Luckily enough, there is a solution to this: external feedback using filming. When I see a film of myself walking, especially with someone pointing out what is wrong, I can see it myself and try to correct it. These last few days at the neurological rehabilitation centre in Portugal (see previous posts here and here), have been truly eye-opening and full of “aha moments” of huge importance. I have literally found muscles that I had no idea I had every day and I can feel that in my body this morning of the fifth day of training.
Every day has been a breakthrough in body awareness and yesterday was no exception. Our wonderful physiotherapist Josefa had put us on treadmills and Jon, the grumpy but brilliant neuroscientist with Parkinson’s, and I were walking like it was the easiest thing in the world. And to complicate things a bit, Josefa had strapped strong rubber bands around my ankles, pulling my feet back forcing me to be more aware of how I moved my feet and knees, see video below.

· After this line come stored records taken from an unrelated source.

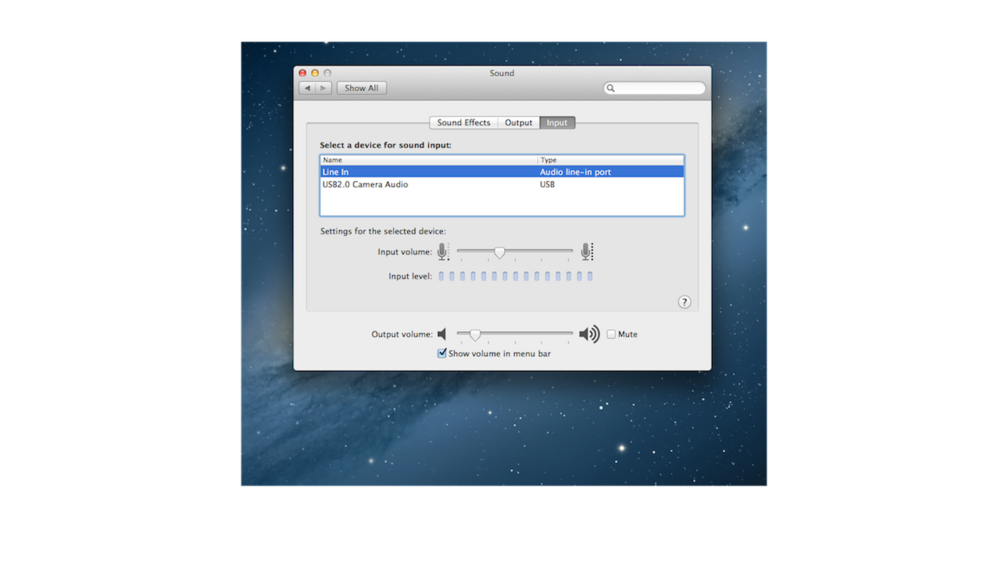Click the search field in the toolbar
The height and width of the screenshot is (562, 1000).
coord(657,88)
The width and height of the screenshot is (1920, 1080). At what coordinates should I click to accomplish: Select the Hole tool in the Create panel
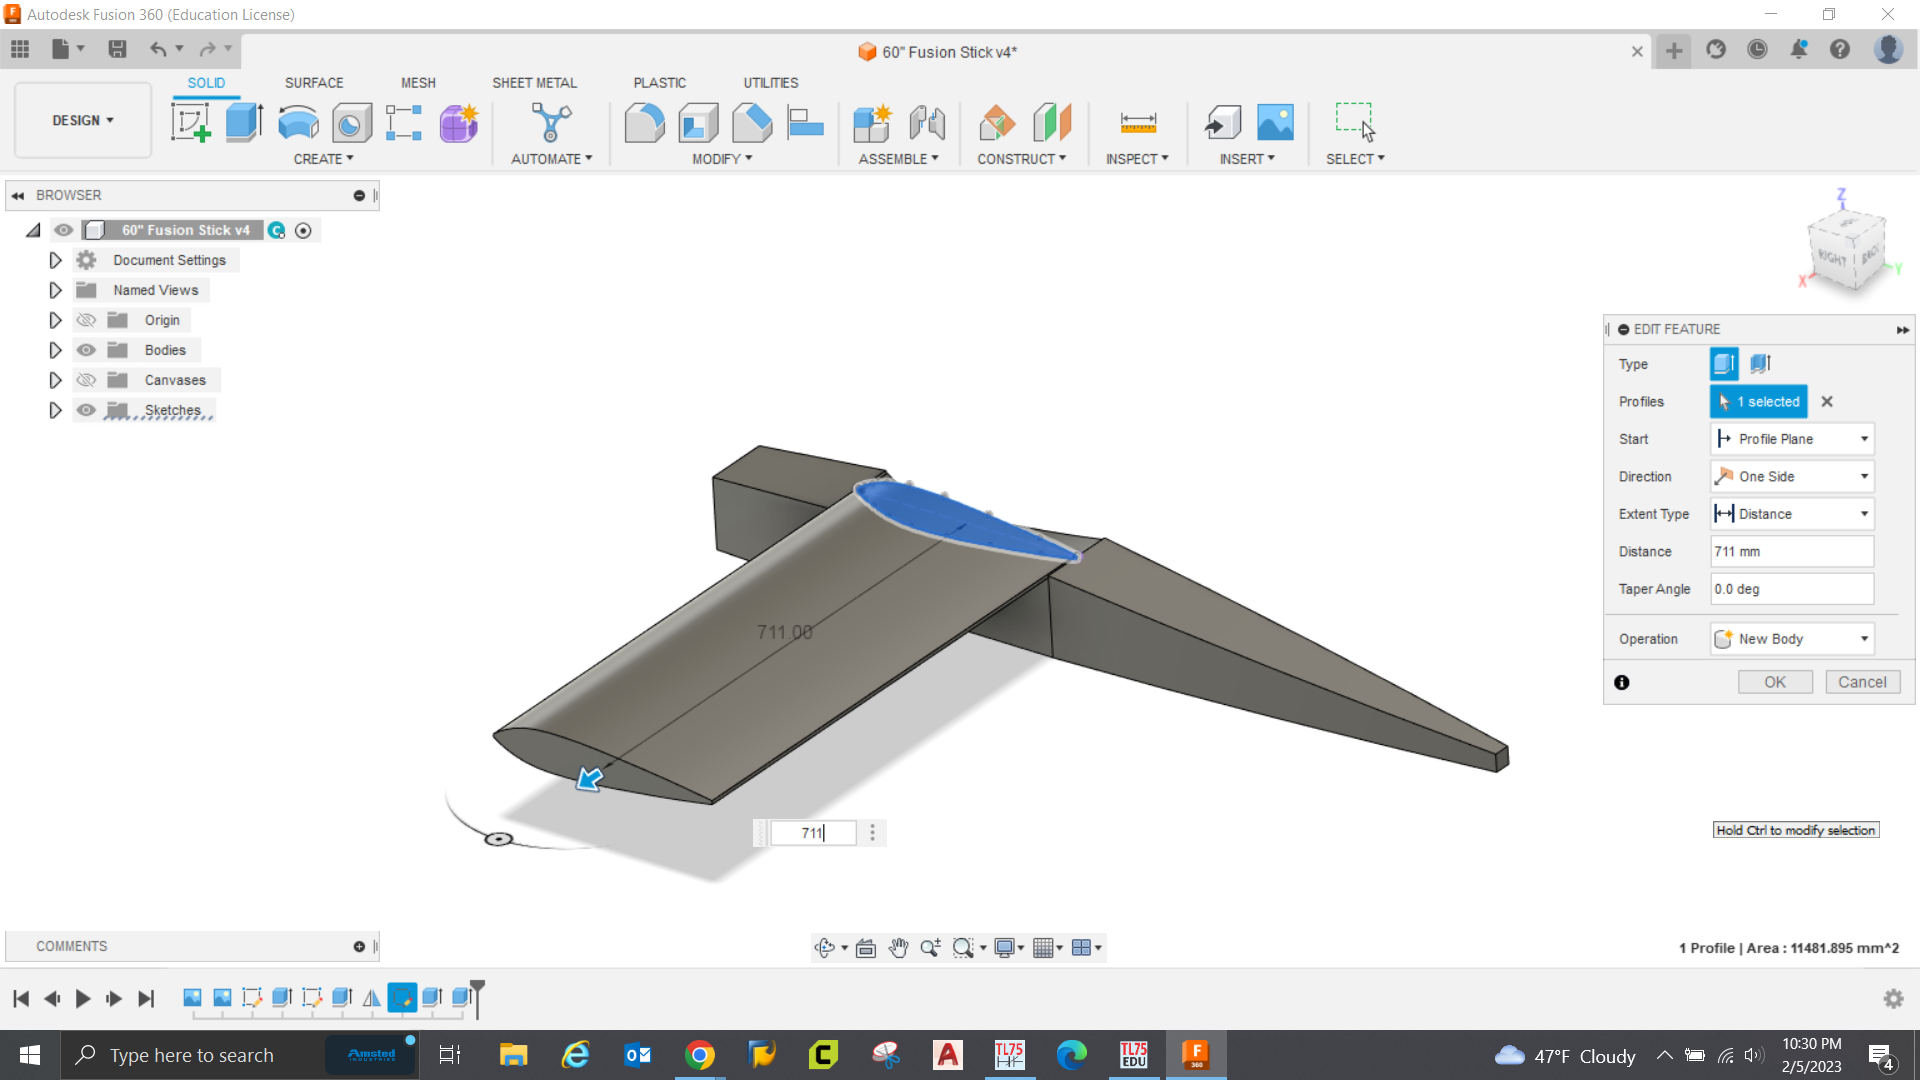tap(350, 121)
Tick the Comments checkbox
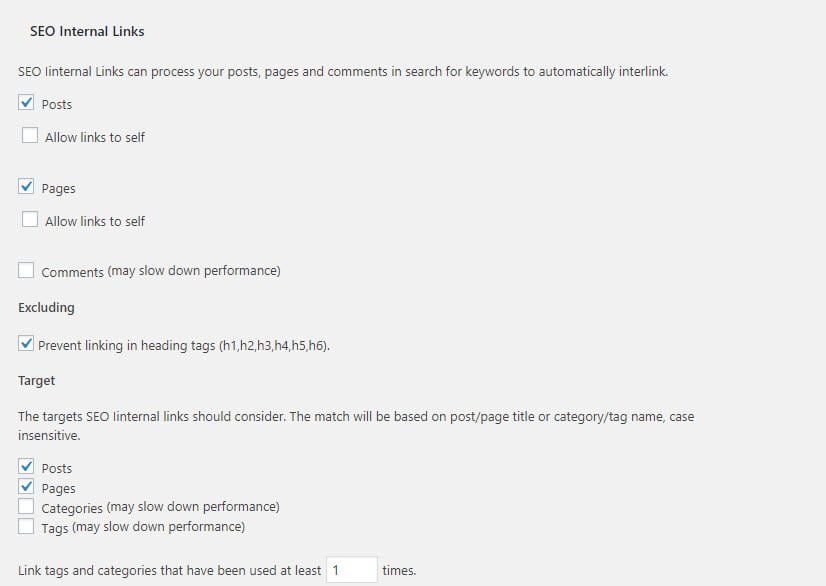The image size is (826, 586). click(27, 270)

When I had that covered, Josefa told me to run… Me running? I haven’t ran in years, because I found that running induces freezing-of-gait… (If you don’t know what freezing-of-gait is, you can read here and here). Well, if it hadn’t been caught on film, I probably wouldn’t have believed I did run…
With Josefa pointing out what I did wrong, I was actually able to correct my posture and gait to the point that I could walk almost normally. Those who know me well will be surprised to see me in the video below, carrying a glass of water while walking and even being able to avoid obstacles in the form of the physiotherapist Daniela.
The third rule of the Fight Parkinson’s Club: If you can do it, let’s complicate it!